Testo fornito

-*-*-

Decreto Romani. Le norme sul web al centro della polemica. Per il viceministro: ‘Nessun modello cinese, ma opportune precisazioni’

di Raffaella Natale |

Italia


World Wide Web

Il governo è pronto a intervenire sulle disposizioni del Decreto Romani che riguardano il web e che hanno sollevato pesanti polemiche.

Lo ha annunciato lo stesso viceministro alle Comunicazioni, Paolo Romani, che ha replicato duramente ai rilievi del presidente dell’Autorità per le garanzie nelle Comunicazioni, Corrado Calabrò.

A giudizio del presidente dell’Agcom, la soluzione indicata dallo schema di decreto, “è tanto pesante quanto inefficace“. Senza contare che “è fuori dal quadro della direttiva e questo la rende in contrasto con la normativa europea: come tale può far sorgere questioni con la Commissione europea che indubbiamente farebbe dei rilievi su questo” terreno.

 Aggiungendo poi che “Un filtro generalizzato su internet da una parte è restrittivo, come nessun paese occidentale ha mai accettato di fare, dall’altra è inefficace perché è un filtro burocratico a priori”.

 

Oggi e domani le Commissioni di Camera e Senato voteranno il parere, formulato dai relatori di maggioranza Bergamini e Butti.

L’opposizione presenterà un parere di minoranza, puntando anche su qualche malumore nel Pdl (ieri alla Camera Luca Barbareschi ha detto che gli ex An voteranno contro la maggioranza). Romani, ha dichiarato Paolo Gentiloni del Pd, dovrebbe ascoltare l’Agcom anziché criticare, e modificare ulteriormente la parte sul web, sui cui resta una “stretta grave”. Mentre Giuseppe Giulietti, portavoce di Articolo 21, chiede che il presidente della Camera Gianfranco Fini acquisisca la relazione di Calabrò.

-*-*-

Istruzioni e requisiti
Nell'articolo sul Decreto Romani, chi sono i relatori di maggioranza che hanno formulato il parere votato dalle Commissioni di Camera e Senato? I record arrivano da un'altra fonte.

-*-*-

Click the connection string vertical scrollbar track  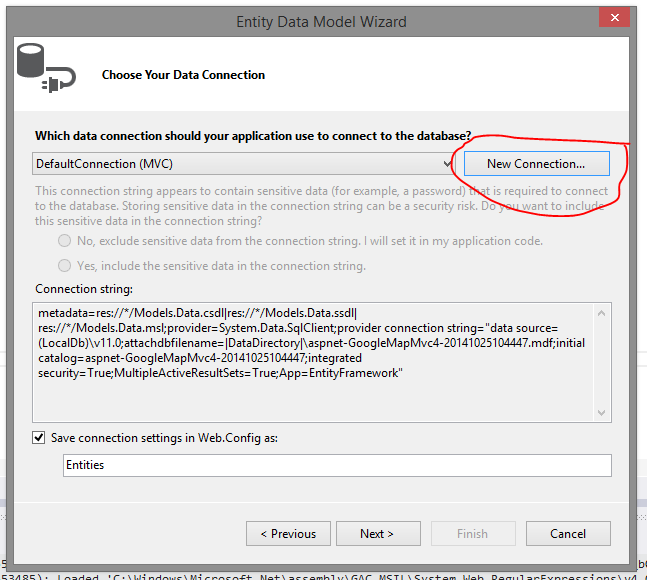click(x=602, y=363)
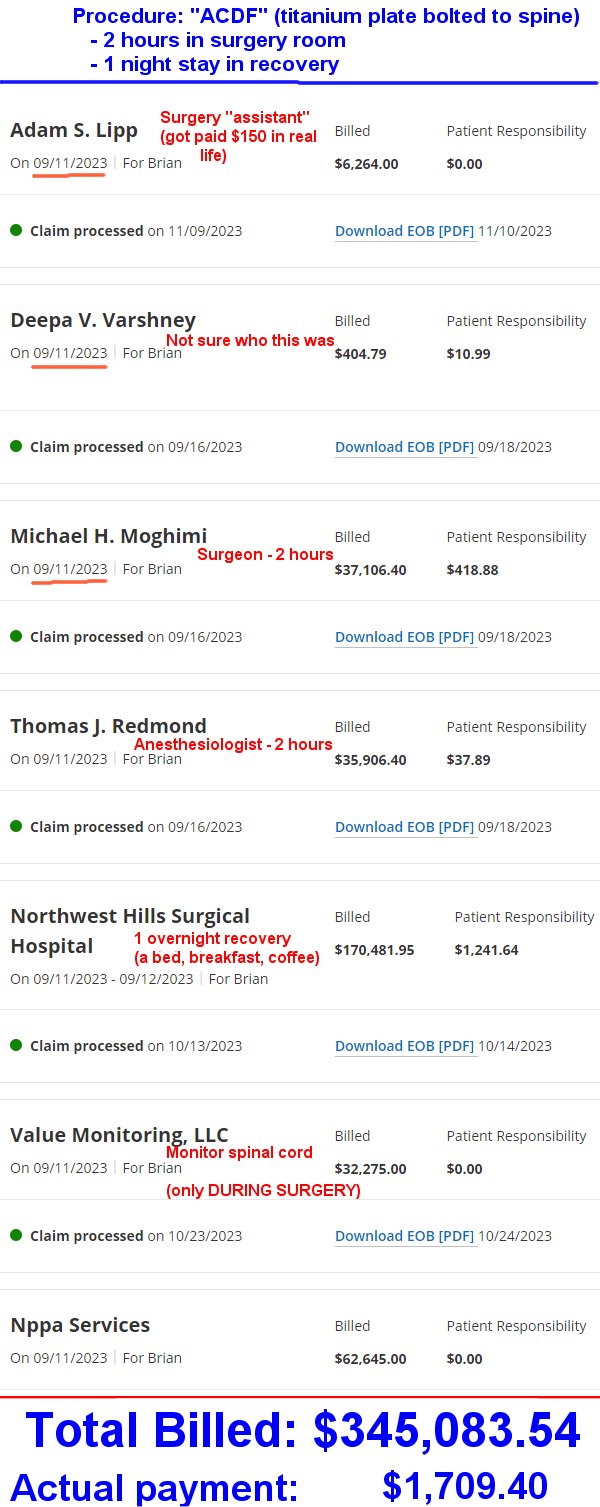Open the Thomas J. Redmond claim
The height and width of the screenshot is (1507, 600).
tap(108, 726)
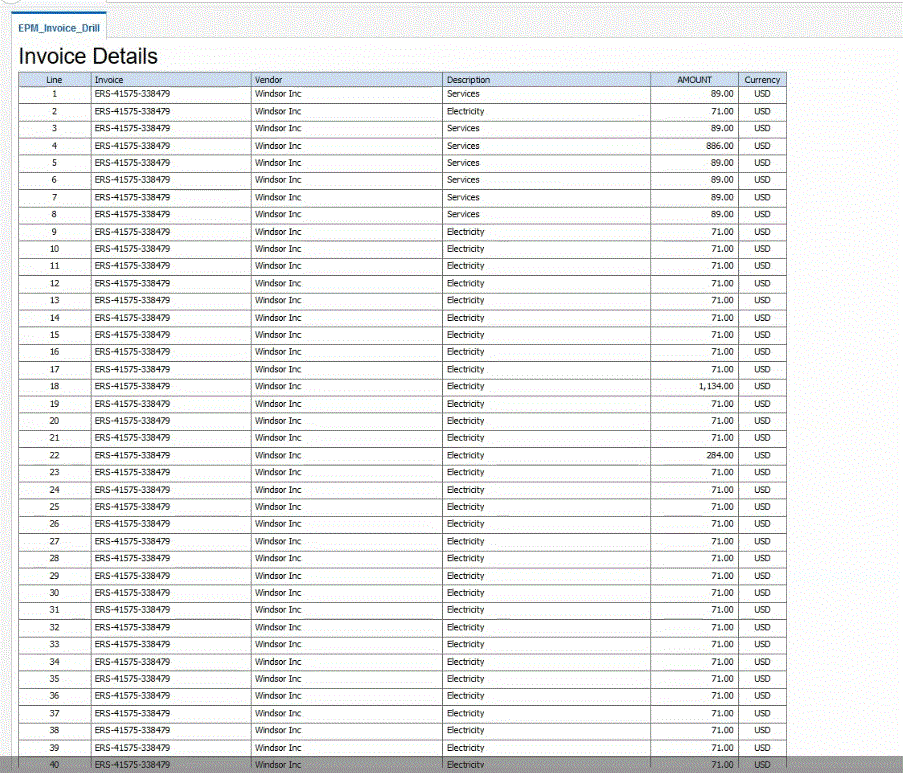Image resolution: width=903 pixels, height=773 pixels.
Task: Select the row with amount 284.00
Action: click(400, 455)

-*-*-

Compito svolto
Bergamini e Butti.